Patients at SkinCare Physicians ask from time to time about hair loss. First of all, no need to panic if you see some hair fall out. It is normal to lose 50-100 hairs a day. However, there are times when more hair falls out at a faster rate. Here are some of the frequent causes of hair thinning and ways our dermatologists can help patients in the Boston area.
Telogen effluvium is a condition in which diffuse hair loss occurs about three months after a major life event such as getting married, giving birth to a baby, undergoing major surgery, or illness. Even diet or emotional stress can trigger telogen effluvium. People typically notice an overall thinning of hair throughout the scalp. The good news is that it resolves usually in 6 months with spontaneous new hair growth. No intervention or treatment is needed.
Male or female pattern hair loss, otherwise known as androgenetic alopecia, is another common hair loss condition that is seen in the office. Men who have this may notice thinning on the top of the scalp and/or the front of the scalp. Women may also notice thinning of these areas but the frontal hairline is usually intact. Many times, people with androgenetic alopecia notice that it feels fuller on the back of their scalp than on the front or top of their scalp. Treatments such as topical minoxidil can help reduce loss and stimulate hair growth. Systemic medications such as finasteride or spironolactone can also be helpful.

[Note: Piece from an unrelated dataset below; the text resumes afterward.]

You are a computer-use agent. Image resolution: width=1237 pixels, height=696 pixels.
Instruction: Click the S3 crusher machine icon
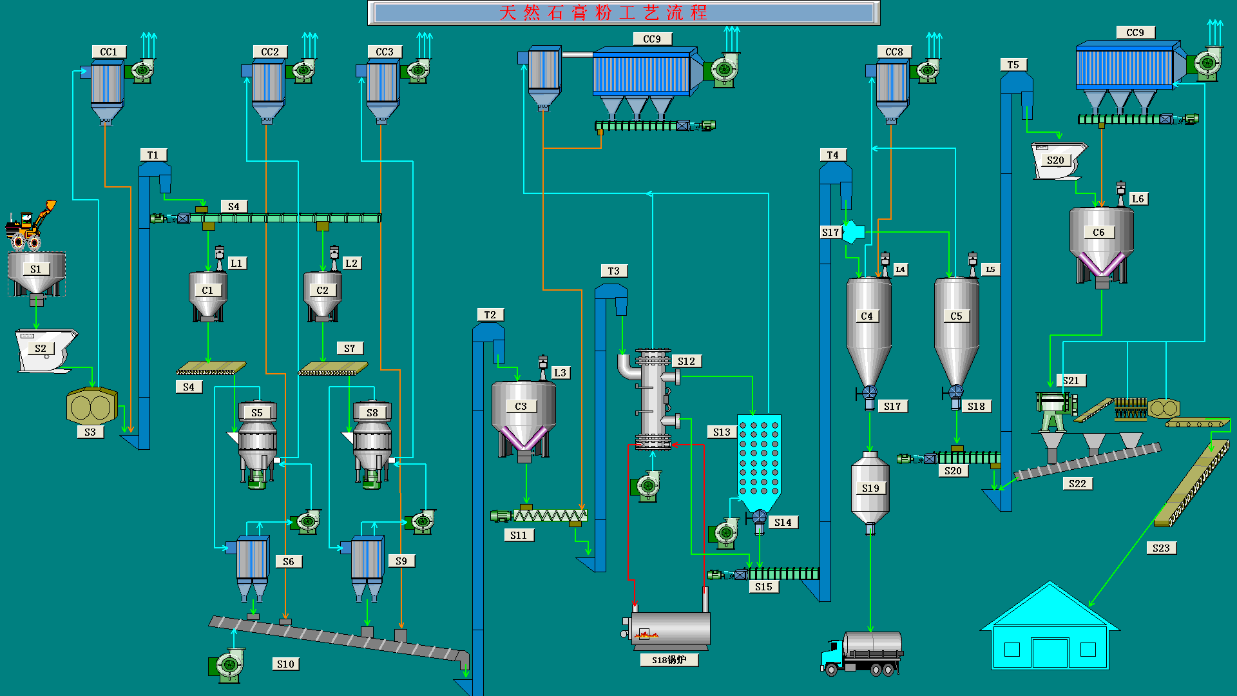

If you notice hair loss in a specific, localized area, you may have alopecia areata. Alopecia areata is an autoimmune condition in which the immune system attacks hair follicles. Alopecia areata can affect small or large areas and can be triggered by stress or be associated with other autoimmune diseases. It tends to respond very well to treatment with small injections of anti-inflammatory medicine into the focal areas of hair loss. There are also systemic medications that help in some cases. The earlier you start treatment, the better chance you have of stimulating hair re-growth and reversing the loss.
Laboratory tests can be helpful to determine whether there are other conditions that may be contributing to hair loss. Medications can also cause hair loss. Hair loss is usually reversed once the medication is discontinued or when the underlying health condition improves.
So if you’ve been noticing that you’re losing a lot more hair than usual, get it checked out by a dermatologist. Starting treatment early makes a difference!